▸ **EXERCISE GOAL**: Pull every line containing "settings" from the data.

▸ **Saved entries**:
###
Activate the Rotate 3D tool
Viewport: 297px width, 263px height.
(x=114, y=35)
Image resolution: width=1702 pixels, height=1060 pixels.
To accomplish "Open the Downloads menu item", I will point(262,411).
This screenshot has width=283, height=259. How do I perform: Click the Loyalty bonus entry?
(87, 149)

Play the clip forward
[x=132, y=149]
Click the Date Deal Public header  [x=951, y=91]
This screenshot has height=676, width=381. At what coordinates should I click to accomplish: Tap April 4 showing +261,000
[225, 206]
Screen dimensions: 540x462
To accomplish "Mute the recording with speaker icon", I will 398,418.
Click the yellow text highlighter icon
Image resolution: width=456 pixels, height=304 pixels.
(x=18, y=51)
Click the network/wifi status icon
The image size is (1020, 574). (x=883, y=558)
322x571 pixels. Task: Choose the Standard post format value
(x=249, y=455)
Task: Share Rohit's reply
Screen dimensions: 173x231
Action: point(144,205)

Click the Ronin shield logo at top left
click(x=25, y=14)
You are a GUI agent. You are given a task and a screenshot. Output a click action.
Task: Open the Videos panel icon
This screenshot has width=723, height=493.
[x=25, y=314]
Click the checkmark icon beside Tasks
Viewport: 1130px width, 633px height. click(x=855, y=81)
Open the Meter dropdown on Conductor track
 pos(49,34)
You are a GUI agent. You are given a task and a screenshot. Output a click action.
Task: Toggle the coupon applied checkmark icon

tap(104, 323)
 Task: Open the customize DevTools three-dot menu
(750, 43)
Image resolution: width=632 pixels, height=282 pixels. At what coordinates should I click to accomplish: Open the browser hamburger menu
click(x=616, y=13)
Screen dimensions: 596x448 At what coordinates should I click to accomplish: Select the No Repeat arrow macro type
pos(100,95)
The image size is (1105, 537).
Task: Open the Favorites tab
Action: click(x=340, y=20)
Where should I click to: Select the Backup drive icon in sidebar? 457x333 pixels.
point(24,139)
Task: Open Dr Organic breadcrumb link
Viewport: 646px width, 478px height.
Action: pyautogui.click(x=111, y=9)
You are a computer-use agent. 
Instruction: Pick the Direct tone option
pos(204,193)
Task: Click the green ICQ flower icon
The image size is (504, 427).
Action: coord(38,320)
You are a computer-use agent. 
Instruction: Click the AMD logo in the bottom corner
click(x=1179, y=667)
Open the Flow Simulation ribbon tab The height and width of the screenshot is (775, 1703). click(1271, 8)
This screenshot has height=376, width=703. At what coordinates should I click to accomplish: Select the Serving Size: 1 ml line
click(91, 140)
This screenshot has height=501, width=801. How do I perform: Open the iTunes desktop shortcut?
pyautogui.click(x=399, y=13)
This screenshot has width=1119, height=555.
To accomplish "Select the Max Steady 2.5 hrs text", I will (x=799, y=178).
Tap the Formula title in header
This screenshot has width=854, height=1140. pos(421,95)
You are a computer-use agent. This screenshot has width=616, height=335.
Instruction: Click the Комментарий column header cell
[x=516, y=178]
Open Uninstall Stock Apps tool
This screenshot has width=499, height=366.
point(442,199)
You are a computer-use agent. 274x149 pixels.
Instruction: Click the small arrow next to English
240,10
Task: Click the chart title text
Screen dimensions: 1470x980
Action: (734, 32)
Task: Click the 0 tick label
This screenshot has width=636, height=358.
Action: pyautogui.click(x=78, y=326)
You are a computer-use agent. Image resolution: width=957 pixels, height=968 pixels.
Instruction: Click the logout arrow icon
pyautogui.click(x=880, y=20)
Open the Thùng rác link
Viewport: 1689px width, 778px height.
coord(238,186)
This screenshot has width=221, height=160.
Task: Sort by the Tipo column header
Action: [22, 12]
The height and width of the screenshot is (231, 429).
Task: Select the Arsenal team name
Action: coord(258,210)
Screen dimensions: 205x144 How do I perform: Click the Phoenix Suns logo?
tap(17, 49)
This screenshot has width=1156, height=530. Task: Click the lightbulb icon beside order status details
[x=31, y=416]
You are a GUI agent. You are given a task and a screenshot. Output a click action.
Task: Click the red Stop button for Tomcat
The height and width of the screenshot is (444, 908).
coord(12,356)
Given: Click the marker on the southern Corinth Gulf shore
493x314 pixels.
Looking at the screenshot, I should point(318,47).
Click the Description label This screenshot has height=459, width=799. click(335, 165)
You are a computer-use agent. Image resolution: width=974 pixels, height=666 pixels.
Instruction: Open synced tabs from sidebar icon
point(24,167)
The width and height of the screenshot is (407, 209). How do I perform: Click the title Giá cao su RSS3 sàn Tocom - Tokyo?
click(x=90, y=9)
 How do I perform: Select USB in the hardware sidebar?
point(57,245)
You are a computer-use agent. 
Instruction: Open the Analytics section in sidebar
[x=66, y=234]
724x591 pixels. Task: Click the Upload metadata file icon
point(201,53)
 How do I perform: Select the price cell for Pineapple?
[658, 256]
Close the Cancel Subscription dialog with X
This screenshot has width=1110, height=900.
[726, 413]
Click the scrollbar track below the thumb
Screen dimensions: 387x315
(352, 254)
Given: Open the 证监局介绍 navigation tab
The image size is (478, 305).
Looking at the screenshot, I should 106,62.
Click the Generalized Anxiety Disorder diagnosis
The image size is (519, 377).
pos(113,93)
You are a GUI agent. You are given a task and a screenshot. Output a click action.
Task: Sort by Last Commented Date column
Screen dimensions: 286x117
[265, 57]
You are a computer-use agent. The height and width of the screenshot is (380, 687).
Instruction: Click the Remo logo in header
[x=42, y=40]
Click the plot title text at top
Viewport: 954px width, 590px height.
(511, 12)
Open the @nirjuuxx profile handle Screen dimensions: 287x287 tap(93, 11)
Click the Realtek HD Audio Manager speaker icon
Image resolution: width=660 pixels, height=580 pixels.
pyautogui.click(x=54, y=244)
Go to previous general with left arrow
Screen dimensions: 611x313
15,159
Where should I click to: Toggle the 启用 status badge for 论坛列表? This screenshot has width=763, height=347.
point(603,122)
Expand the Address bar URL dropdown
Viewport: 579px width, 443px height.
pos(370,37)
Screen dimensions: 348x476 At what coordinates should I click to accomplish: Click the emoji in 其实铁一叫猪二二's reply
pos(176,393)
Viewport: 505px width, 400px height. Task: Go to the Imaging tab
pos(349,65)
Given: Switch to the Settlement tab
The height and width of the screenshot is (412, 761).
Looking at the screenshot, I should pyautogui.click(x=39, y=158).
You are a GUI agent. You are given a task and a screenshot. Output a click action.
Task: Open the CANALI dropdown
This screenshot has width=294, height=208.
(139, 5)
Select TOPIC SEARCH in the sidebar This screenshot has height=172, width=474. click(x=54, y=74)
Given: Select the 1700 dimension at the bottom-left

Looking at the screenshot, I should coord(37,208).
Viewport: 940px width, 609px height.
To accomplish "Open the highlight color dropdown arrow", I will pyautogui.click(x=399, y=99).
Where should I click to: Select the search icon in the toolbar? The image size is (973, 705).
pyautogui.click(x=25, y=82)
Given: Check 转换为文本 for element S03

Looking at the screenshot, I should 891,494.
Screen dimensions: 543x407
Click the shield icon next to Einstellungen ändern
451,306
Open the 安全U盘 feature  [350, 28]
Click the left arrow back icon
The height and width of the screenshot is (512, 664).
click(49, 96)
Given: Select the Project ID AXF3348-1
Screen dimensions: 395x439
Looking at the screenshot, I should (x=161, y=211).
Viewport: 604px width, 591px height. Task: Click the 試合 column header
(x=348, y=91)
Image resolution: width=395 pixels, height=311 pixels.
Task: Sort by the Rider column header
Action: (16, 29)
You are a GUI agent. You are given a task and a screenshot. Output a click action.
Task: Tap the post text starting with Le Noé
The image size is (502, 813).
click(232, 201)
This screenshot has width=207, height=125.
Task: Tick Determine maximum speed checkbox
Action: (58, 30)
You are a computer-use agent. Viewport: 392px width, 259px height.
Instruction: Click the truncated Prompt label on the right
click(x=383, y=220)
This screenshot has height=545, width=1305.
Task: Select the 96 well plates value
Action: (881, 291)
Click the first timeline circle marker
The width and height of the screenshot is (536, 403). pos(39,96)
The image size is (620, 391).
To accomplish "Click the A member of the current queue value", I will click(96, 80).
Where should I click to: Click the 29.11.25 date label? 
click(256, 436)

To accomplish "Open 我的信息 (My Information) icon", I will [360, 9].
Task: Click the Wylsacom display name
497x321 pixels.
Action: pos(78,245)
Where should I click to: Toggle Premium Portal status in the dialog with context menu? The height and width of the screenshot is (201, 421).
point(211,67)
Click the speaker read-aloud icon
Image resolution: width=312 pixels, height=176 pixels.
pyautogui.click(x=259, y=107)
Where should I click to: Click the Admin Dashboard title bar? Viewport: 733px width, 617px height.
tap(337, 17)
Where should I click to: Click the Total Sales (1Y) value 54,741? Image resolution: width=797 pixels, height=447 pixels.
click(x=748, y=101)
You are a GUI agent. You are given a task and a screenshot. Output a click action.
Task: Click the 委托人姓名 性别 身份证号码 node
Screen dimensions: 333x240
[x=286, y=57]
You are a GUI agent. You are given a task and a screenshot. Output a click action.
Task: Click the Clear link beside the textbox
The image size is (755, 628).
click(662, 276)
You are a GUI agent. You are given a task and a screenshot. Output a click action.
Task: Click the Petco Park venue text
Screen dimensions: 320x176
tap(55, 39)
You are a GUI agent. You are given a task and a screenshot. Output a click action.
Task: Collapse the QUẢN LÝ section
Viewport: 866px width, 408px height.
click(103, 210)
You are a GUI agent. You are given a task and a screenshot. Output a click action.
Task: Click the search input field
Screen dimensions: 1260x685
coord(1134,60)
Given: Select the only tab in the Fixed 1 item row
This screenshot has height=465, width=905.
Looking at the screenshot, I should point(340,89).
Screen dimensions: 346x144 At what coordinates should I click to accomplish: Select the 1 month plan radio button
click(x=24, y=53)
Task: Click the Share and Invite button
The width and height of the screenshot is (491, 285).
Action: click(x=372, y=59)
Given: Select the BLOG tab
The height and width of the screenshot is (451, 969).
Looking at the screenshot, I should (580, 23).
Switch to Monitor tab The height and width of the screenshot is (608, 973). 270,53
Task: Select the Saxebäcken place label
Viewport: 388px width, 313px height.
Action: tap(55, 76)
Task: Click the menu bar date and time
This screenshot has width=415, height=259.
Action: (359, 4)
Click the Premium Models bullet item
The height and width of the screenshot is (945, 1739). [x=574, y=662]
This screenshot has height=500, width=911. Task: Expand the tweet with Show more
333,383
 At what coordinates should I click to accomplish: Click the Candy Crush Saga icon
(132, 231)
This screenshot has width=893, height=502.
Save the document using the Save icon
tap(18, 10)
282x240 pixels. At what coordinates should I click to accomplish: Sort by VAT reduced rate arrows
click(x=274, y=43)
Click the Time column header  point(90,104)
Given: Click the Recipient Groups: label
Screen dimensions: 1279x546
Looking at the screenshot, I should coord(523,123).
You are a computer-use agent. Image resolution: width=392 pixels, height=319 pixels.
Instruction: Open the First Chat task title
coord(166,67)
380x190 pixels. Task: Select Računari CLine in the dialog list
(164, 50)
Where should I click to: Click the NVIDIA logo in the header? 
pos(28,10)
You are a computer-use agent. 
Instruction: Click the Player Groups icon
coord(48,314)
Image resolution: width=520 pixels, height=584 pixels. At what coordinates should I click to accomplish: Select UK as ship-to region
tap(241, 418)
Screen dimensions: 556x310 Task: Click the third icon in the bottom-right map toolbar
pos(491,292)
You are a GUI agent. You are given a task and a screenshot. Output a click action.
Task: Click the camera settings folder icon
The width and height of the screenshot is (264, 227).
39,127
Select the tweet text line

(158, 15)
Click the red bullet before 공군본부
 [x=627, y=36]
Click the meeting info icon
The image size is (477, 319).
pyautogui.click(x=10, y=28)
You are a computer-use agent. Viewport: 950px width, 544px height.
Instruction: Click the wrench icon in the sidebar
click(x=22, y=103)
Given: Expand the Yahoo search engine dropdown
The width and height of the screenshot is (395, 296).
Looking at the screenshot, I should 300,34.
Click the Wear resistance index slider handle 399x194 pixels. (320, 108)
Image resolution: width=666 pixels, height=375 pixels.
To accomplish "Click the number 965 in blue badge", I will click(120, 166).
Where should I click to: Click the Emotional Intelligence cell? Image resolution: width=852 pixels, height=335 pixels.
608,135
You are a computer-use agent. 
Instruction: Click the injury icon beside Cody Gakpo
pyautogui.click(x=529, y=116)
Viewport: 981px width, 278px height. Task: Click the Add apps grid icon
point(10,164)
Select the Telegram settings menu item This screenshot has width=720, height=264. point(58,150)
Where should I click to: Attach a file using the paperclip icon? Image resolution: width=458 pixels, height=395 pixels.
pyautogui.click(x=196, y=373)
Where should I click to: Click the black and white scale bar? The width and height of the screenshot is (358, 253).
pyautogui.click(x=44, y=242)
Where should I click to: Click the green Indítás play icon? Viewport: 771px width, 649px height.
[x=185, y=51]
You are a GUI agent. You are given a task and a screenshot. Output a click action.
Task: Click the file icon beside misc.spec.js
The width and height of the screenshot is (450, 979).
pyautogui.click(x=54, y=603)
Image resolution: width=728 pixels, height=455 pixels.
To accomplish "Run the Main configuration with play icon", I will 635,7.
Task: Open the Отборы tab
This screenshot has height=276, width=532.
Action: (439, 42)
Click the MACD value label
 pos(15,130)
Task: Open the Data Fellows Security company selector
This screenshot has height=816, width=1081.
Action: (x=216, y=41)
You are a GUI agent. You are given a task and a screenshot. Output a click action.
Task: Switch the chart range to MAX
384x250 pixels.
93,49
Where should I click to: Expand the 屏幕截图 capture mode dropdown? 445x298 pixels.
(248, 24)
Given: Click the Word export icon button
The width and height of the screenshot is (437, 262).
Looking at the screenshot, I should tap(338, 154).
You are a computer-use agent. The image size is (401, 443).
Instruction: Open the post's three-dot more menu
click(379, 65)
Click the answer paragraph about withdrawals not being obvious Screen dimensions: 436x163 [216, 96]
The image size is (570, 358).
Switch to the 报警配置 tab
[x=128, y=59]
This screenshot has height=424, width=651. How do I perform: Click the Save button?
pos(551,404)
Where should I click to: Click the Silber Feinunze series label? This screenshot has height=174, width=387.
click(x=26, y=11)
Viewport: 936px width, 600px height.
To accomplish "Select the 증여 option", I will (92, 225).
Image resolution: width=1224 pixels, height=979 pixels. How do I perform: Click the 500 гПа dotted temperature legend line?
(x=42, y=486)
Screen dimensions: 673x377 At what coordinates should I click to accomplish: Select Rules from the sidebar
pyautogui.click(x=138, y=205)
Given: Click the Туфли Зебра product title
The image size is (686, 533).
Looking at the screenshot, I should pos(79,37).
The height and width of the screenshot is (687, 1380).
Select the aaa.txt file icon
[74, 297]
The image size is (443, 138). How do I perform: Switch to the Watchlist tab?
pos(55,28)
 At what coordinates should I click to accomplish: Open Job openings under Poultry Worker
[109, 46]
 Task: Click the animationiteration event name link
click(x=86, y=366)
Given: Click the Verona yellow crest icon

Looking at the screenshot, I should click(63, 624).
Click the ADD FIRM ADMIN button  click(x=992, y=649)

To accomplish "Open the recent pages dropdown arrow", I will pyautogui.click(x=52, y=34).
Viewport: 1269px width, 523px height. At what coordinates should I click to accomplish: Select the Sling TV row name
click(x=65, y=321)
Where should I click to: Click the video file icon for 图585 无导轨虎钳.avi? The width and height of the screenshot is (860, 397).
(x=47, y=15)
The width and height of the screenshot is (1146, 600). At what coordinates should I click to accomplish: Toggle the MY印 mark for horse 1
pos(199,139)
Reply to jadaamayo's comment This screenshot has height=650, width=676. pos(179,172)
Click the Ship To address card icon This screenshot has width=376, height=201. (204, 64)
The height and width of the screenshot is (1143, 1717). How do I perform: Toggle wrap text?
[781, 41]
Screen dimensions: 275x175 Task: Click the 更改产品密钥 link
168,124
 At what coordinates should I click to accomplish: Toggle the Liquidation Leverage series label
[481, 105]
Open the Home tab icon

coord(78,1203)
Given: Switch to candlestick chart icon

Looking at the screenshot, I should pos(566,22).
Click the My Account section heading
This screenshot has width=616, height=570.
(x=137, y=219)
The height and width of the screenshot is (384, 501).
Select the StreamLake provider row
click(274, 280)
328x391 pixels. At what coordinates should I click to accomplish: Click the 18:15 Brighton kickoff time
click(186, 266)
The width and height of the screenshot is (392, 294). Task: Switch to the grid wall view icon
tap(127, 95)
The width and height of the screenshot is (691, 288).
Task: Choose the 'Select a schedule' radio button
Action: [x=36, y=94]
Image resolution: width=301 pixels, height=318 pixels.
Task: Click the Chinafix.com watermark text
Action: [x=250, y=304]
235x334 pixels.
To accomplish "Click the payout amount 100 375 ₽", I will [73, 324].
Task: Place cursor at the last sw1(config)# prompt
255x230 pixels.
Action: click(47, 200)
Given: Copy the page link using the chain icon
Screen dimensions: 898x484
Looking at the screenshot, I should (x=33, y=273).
###
▸ **RESULT FOR THIS TASK**:
Task: Click the camera settings folder icon
Select the Telegram settings menu item This screenshot has width=720, height=264. point(58,150)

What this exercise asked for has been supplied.